The human rights group is calling on the UN security council and countries to introduce an arms embargo, as well as sanctions including travel bans and asset freezes against Myanmar military commanders implicated in abuses.
Aid organisations have also issued a plea for $434m (£327m) over the next six months to help up to 1.2 million people, most of them children. There are an estimated 809,000 Rohingya sheltering in Bangladesh, more than half a million of whom have arrived since the violence broke out this August.
“The Rohingya population in Cox’s Bazar [close to the border with Bangladesh] is highly vulnerable. Many having experienced severe trauma, and are now living in extremely difficult conditions,” said Robert Watkins, UN resident coordinator in Bangladesh, in a statement.
The 13 aid agencies charities who make up the Disasters Emergency Committee have launched a joint fundraising appeal to provide shelter, medical care, water and food to people fleeing their homes.

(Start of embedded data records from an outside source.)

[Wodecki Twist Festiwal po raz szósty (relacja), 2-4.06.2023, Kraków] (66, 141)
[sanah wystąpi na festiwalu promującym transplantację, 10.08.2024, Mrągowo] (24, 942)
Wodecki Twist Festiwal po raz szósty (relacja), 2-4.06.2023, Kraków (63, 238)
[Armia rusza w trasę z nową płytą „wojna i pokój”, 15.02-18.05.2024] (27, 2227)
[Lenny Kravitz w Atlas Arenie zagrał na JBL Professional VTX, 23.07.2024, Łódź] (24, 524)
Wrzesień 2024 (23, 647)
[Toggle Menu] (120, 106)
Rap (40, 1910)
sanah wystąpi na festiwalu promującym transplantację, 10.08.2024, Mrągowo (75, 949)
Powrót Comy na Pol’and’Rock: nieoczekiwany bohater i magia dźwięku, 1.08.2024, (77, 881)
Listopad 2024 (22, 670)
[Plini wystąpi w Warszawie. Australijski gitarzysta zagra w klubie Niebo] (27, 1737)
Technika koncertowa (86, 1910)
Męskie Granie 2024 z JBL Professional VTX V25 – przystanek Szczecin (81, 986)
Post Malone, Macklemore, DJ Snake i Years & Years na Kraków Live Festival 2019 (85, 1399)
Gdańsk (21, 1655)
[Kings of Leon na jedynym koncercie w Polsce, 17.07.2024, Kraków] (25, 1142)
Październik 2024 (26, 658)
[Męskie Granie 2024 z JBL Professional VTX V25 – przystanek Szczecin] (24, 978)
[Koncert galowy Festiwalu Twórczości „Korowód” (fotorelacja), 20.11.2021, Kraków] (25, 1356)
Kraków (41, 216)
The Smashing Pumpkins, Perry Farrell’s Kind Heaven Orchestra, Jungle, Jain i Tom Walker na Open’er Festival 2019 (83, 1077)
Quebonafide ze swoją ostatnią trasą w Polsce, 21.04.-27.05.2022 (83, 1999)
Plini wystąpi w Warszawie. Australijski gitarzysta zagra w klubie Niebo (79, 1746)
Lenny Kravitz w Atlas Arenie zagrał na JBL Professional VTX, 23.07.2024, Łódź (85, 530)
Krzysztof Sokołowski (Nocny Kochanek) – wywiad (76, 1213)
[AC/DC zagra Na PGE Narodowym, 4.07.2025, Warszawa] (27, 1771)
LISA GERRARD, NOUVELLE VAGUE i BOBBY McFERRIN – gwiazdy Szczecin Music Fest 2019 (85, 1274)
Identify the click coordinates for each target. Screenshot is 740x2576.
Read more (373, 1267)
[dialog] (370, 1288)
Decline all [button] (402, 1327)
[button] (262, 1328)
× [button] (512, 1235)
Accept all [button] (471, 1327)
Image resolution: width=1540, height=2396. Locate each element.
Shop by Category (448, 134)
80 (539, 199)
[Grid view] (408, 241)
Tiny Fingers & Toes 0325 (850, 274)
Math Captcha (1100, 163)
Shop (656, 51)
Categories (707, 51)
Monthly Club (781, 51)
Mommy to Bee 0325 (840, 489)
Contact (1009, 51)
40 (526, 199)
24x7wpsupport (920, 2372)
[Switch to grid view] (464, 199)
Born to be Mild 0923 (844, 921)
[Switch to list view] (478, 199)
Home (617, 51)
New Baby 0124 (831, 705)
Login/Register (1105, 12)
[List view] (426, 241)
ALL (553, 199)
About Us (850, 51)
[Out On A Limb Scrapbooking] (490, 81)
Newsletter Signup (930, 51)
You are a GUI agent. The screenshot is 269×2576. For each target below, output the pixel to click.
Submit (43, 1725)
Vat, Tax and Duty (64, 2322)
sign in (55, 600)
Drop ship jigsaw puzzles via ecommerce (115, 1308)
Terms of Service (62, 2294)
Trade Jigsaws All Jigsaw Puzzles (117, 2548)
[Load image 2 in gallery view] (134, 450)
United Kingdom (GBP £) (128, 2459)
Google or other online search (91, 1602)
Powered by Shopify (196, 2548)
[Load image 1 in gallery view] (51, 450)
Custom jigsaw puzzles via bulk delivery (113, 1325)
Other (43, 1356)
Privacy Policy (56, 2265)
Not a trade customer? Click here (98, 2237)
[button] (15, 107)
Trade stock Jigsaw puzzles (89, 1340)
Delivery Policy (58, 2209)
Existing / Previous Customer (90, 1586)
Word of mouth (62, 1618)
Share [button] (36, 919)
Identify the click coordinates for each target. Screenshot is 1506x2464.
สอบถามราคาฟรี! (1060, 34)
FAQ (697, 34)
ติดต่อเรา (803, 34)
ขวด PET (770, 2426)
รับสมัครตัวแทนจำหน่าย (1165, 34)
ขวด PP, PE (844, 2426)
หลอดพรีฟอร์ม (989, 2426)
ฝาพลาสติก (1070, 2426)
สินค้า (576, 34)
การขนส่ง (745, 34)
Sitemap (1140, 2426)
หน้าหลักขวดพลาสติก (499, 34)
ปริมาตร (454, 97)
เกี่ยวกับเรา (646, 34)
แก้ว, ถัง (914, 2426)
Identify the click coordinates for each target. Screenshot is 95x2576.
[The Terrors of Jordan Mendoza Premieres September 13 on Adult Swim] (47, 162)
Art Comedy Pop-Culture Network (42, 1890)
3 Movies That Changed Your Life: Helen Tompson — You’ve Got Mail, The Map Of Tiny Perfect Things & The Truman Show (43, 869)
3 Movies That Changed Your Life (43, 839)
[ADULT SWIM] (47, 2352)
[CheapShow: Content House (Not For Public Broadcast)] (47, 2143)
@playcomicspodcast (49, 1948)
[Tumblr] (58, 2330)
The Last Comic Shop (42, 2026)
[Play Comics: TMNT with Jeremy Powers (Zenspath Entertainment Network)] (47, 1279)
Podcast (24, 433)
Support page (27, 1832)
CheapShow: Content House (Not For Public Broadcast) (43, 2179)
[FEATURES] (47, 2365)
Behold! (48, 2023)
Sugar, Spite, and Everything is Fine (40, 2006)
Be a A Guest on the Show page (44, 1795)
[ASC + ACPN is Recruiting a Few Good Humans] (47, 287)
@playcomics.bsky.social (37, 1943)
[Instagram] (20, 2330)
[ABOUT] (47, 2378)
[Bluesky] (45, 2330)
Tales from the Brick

Saleh Saeed, the committee’s chief executive, described the exodus of Rohingya as “one of the fastest movements of people” in recent decades.
“Families are living in makeshift shelters or by the side of the road with no clean drinking water, toilets or washing facilities. This humanitarian catastrophe is unfolding in a country that is already reeling from the worst floods in decades,” said Saeed.